YOUR GOAL -
Using the records that follow, copy every line containing the word "checkbox".

Stored data

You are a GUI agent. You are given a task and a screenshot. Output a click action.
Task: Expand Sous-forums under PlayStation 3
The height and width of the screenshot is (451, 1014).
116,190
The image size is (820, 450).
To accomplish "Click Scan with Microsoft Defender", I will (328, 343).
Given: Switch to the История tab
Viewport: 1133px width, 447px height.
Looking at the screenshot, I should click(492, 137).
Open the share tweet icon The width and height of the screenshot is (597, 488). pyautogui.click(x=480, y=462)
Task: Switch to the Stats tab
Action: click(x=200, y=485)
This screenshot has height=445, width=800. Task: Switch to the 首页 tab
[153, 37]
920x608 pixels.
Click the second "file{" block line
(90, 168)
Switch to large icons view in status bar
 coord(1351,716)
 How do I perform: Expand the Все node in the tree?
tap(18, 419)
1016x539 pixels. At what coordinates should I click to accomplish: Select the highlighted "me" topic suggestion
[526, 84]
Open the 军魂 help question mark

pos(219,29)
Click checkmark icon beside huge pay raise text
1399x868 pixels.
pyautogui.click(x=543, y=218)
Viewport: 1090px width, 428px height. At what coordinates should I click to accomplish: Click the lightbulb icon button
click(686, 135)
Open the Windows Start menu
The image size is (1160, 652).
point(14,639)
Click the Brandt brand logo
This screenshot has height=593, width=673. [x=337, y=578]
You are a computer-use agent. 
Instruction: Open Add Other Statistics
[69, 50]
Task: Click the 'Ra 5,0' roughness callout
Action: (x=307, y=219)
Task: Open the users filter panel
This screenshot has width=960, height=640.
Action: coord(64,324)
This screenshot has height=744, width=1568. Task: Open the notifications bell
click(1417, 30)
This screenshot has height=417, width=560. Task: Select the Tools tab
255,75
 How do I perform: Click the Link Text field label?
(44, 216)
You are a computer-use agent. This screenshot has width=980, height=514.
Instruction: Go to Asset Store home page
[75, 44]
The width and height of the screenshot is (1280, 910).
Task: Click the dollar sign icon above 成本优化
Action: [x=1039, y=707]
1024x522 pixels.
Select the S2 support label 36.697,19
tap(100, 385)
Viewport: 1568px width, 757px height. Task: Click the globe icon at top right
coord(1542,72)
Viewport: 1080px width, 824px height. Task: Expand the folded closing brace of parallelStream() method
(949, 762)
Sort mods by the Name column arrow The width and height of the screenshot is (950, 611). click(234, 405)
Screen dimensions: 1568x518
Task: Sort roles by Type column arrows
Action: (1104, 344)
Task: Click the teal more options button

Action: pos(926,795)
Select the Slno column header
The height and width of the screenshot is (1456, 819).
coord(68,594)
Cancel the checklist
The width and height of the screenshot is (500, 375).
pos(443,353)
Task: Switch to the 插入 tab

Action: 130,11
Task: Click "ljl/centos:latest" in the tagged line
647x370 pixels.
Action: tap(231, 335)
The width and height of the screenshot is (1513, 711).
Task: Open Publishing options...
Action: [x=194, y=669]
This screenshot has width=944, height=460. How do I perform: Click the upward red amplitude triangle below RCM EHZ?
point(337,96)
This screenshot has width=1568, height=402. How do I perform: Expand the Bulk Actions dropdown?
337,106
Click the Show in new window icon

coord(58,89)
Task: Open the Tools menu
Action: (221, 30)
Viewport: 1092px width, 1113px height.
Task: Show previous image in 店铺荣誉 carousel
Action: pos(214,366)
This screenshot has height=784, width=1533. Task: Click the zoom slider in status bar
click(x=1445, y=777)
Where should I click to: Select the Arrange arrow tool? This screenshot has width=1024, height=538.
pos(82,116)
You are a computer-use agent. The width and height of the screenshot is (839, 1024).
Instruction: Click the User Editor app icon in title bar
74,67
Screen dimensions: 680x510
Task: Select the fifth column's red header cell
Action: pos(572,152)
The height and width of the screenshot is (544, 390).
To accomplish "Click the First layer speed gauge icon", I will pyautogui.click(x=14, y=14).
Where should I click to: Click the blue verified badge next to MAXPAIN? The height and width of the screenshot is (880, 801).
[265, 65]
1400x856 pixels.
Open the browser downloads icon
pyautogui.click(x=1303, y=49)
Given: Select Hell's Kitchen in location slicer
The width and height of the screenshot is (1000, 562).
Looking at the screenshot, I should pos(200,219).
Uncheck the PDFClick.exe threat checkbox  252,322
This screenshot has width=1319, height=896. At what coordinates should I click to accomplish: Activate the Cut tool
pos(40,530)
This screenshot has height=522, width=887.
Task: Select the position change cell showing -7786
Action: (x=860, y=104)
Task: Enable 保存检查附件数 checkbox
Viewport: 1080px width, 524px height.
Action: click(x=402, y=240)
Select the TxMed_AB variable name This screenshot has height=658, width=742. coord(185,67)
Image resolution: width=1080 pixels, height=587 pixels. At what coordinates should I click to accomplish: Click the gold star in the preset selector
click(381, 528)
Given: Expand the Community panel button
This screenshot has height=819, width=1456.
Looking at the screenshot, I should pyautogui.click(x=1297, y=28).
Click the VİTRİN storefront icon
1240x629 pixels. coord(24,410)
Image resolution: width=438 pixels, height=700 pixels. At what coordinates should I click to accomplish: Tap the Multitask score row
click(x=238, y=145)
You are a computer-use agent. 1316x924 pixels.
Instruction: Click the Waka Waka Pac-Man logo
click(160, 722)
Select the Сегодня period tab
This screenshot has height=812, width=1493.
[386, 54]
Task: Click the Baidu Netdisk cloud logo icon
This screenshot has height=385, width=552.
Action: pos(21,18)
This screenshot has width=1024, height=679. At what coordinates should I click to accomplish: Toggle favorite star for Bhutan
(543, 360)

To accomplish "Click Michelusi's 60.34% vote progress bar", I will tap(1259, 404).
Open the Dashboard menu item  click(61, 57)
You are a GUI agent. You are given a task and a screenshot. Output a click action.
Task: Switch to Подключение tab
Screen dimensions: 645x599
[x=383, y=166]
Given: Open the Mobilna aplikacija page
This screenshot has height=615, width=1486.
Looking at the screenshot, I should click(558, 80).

ANSWER SECTION -
Uncheck the PDFClick.exe threat checkbox  252,322
Task: Enable 保存检查附件数 checkbox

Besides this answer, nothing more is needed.